A crash course in UML state machines: Part 1
To read Part 2, go to "UML extensions to the traditional FSM formalism"
To read Part 3, go to "Designing a UML state machine"
Traditional, sequential programs can be structured as a single flow of control, using standard constructs such as loops and nested function calls. Such programs represent most of the execution context in the location of the program counter, in the procedure call tree, and in the temporary variables allocated on the stack
Event-driven programs, in contrast, require a series of fine-granularity event-handler functions for handling events. These event-handler functions must execute quickly and always return to the main event-loop, so no context can be preserved in the call tree and the program counter. In addition, all stack variables disappear across calls to the separate event-handlers. Thus, event-driven programs rely heavily on static variables to preserve the execution context from one event-handler invocation to the next.
Consequently, one of the biggest challenges of event-driven programming lies in managing the execution context represented as data. The main problem here is that the context data must somehow feed back into the control flow of the event-handler code so that each event handler can execute only the actions appropriate in the current context. Traditionally, this dependence on the context very often leads to deeply nested if-else constructs that direct the flow of control based on the context data.
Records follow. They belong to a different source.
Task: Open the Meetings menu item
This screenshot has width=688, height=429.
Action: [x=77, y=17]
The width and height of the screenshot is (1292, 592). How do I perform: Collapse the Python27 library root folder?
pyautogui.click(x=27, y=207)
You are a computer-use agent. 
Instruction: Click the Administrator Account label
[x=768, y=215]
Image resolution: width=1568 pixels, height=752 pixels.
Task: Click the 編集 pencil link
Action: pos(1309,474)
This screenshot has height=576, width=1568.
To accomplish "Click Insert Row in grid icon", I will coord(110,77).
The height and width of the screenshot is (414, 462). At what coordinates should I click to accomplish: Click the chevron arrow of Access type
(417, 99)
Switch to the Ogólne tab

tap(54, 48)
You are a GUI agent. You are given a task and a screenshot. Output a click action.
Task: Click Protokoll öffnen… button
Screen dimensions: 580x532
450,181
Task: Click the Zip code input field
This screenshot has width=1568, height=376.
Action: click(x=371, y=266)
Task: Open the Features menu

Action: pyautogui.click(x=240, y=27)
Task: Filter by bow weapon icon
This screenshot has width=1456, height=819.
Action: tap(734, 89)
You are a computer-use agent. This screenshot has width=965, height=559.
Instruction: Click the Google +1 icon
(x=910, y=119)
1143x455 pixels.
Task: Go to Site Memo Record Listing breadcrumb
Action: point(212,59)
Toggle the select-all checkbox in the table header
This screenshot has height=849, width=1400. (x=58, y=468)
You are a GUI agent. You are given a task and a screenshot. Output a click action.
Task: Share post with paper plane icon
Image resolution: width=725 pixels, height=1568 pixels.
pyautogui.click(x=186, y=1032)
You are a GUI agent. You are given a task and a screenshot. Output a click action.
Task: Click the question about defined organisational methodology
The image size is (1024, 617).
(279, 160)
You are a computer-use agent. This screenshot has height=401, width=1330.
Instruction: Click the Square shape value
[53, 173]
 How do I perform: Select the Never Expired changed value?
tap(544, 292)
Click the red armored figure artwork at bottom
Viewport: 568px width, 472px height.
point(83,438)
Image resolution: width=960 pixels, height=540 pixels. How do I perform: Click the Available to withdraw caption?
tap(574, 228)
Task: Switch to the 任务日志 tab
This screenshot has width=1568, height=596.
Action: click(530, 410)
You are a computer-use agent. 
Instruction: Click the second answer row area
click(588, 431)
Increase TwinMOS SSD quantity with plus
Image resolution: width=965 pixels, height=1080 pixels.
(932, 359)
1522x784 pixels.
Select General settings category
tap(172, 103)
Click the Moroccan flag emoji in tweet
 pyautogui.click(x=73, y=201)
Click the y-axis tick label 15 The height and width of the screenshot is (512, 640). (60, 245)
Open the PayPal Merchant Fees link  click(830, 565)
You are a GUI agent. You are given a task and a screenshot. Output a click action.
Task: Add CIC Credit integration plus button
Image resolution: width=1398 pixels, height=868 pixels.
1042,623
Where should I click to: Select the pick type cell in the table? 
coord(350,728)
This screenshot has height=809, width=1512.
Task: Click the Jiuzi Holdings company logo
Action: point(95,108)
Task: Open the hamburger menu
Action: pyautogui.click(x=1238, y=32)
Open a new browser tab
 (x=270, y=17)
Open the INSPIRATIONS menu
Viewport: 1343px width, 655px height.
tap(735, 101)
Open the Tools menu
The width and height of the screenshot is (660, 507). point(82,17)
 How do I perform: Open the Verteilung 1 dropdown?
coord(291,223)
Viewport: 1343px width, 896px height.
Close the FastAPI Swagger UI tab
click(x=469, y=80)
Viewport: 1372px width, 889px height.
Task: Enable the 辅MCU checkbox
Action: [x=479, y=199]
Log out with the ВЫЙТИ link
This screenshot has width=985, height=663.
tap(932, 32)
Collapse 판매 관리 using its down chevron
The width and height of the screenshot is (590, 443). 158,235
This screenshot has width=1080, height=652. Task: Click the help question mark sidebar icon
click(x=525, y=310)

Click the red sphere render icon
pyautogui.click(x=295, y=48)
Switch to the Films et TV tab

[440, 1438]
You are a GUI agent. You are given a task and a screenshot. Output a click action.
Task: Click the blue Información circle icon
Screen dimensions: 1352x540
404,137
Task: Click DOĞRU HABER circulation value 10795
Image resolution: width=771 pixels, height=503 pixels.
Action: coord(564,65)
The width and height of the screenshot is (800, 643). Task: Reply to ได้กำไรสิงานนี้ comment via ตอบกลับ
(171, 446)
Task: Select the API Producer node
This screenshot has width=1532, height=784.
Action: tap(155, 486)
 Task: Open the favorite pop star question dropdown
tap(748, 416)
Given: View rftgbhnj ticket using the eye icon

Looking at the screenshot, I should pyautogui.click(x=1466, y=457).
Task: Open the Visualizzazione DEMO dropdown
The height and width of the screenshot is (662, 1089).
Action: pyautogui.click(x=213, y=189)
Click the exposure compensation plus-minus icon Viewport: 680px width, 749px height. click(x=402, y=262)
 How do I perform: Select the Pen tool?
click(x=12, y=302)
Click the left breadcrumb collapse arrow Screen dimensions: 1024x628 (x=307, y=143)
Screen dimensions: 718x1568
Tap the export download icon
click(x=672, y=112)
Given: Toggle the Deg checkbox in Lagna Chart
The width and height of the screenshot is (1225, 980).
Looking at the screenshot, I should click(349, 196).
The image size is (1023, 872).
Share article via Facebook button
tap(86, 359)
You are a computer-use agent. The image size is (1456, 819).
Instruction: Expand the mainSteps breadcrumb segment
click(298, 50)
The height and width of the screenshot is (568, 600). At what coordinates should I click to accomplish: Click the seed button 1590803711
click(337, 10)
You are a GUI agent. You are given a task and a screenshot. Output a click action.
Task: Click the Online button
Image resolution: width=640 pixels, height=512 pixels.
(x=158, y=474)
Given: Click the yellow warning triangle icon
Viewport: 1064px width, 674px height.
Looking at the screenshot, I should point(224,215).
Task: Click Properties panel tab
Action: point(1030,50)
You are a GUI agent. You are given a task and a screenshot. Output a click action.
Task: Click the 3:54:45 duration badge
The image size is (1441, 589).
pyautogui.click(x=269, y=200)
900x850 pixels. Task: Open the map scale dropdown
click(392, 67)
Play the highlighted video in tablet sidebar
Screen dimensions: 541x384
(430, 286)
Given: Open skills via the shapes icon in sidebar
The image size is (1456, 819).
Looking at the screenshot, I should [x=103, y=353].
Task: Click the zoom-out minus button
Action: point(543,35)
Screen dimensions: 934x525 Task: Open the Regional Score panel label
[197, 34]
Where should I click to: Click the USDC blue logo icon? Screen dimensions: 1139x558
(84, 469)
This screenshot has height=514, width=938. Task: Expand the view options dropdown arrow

If you could eliminate even a fraction of these conditional branches (a.k.a. "spaghetti" code), the software would be much easier to understand, test, and maintain, and the sheer number of convoluted execution paths through the code would drop radically, typically by orders of magnitude. Techniques based on state machines are capable of achieving exactly this--a dramatic reduction of the different paths through the code and simplification of the conditions tested at each branching point.
In this article series, I briefly introduce UML state machines that represent the current state of the art in the long evolution of these techniques. My intention is not to give a complete, formal discussion of UML state machines, which the official OMG specification covers comprehensively and with formality.1 Rather, my goal in this article series is to lay a foundation by establishing basic terminology, introducing basic notation, clarifying semantics, and giving some code examples. This series is restricted to only a subset of those state machine features that are arguably most fundamental. The emphasis is on the role of UML state machines in practical, everyday programming rather than mathematical abstractions.